**Document text:**
— Begin —
Baltar did not want to go for a mis-trial. He wanted things to end, despite him having a good chance of "losing" and being sentenced to Death. But he is still not willing to take his own life. I guess he really began to feel guilt for what he did, no longer feeling that there is an excuse for him. He betrayed the 12 Colonials, even if not knowingly. He hid information from them. He gave Gina a bomb that killed hundreds of Colonials - and allowed the Cylons to find New Caprica. He collaborated just to save his own skin. He lived among the Cylons, and hid information from them to save himself. He wasn't fully accepted by them, either. 
It was about time he feels something about it, and that he questions himself more. 
But off course, suicide or being murdered by one of his victims is the easy solution. He won't get that.



> I kept waiting for one of the Four to trigger in the battle.  I find it interesting that it wasn't a Human-form Cylon that activated the eye-glow (after all, Anders has been in contact with most of them) but one of the "grunts."



I think the Final Five had to be aware of their status before anything could happen. And then, the Raider was the first Cylon device/creature that saw him directly, and during scanning him, he got a response none of the Cylons would have expected. It might even be something that triggers a programming unknown (or forgotten) by the other Cylons.



> I think the unspoken realization in CIC between Adama and Roslin was that the Cylons recognized a Final Five in the air.  Starbuck's reappearance conveniently shifted attention away from the pilots and on to her.  Whether that was intentional or not is unknown.  It pretty much gave Anders the pass though, as I'm sure the next move would have been to inspect the pilots, starting with the nuggets.
> 
> I like that Tigh brough up Baltar's Cylon-detector.  However, once the truth was out about Baltar, I'm amazed they haven't had Gaeta re-test it on Caprica Six.  I mean, they have a control!  Maybe it's the scientist in me talking.



I think there big problem is that they know that Balthar tested Boomer and she was a Cylon despite his findings. Later tests (if there where any) gave different results, so maybe they trusted it again. But the point is that they seem to be unable to gain 100 % conclusive information. And maybe, the detector really doesn't work on the Final Five anyway.
— End —
**Rows:**
— Begin —
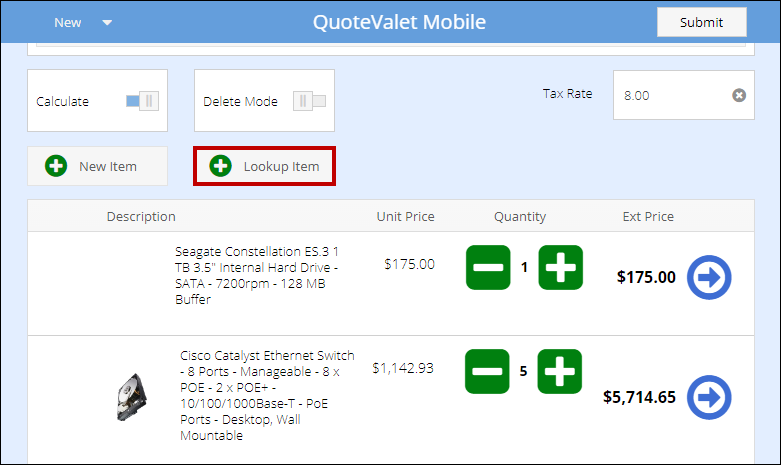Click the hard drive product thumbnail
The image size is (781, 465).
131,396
— End —
— Begin —
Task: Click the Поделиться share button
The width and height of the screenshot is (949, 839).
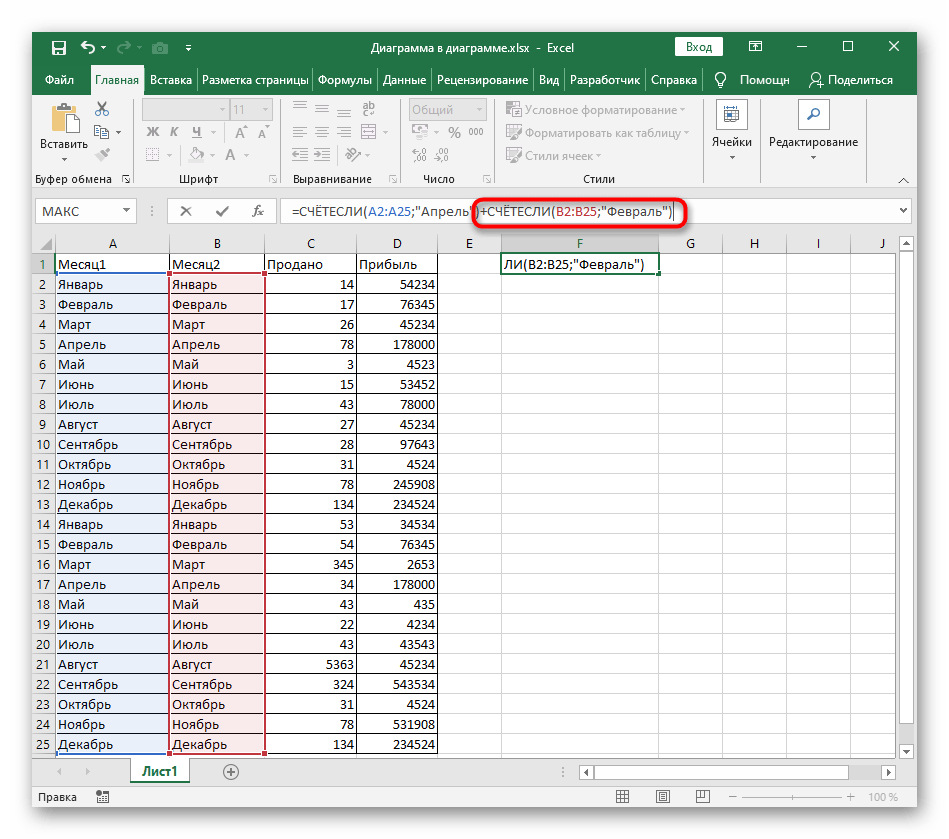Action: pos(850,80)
— End —
— Begin —
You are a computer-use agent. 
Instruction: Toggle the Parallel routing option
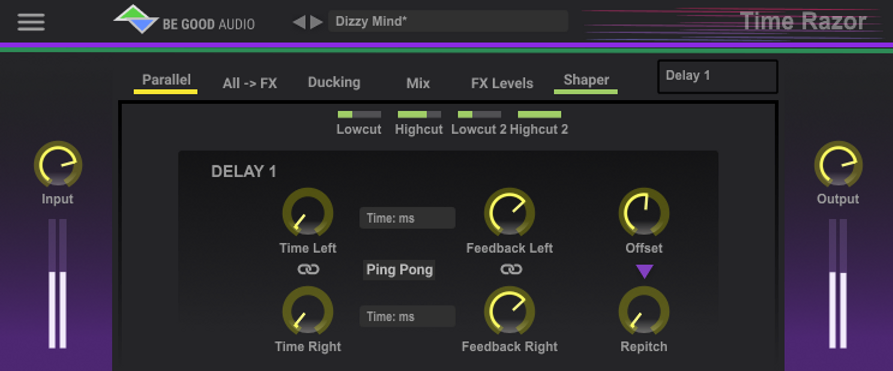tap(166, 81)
— End —
**Actions to take:**
A – From the Battlestar Galactica forum thread, list every character named in the quoted passage that starts with "I think the unspoken realization in CIC" (both of its paragraphs).
B – Carry on the Battlestar Galactica forum thread from the point where it stops.

**Results for each task:**
A – Adama, Roslin, Starbuck, Anders, Tigh, Baltar, Gaeta, Caprica Six

B –
----------



## Einan (Apr 8, 2008)

Didn't Athena tell Adama at some point that the raiders and centurions can't distinguish between models?  This was done to keep them from becoming self-aware.  So it might stand to reason that they can't distinguish between the 7 common models and the final five, once they've been activated.


----------



## Arnwyn (Apr 8, 2008)

The Grumpy Celt said:
			
		

> •	On of the minor issues that bother me is that it is so hard to detect a difference between humanoid Cylons and humans. No part of human antimony can bioluminescence, but several parts of Cylon anatomy can – that alone should be detectable.



This is a major issue for me, and a tremendous flaw in the show that they seriously botched up. It was 'cute' in the beginning, but turned out to be silly. They can _plug into computers_. In. To. Computers.

To say that's "not detectable" to artificially (and poorly) create 'drama' is laughable nonsense, and hurts the show AFAIC.



			
				Villano said:
			
		

> Like I said, I understand why they would worry that Starbuck is a Cylon. It's reasonable to think that she might be one and have no memory of it, but I find it strange that no one seems to be questioning the logic of calling off an attack that would end the fleet once and for all in order to set up an elaborate, Rube Goldberg-like plot to kill them later.



I'm with you. Needless to say, they're not much for justifying many of their decisions. It doesn't help, in any case.



Absolutely _fantastic_ dog-fight scenes in this one. Way, way, _way_ above my expectations. Holy crap, that was better-than-TV stuff.


----------



## Mark Hope (Apr 8, 2008)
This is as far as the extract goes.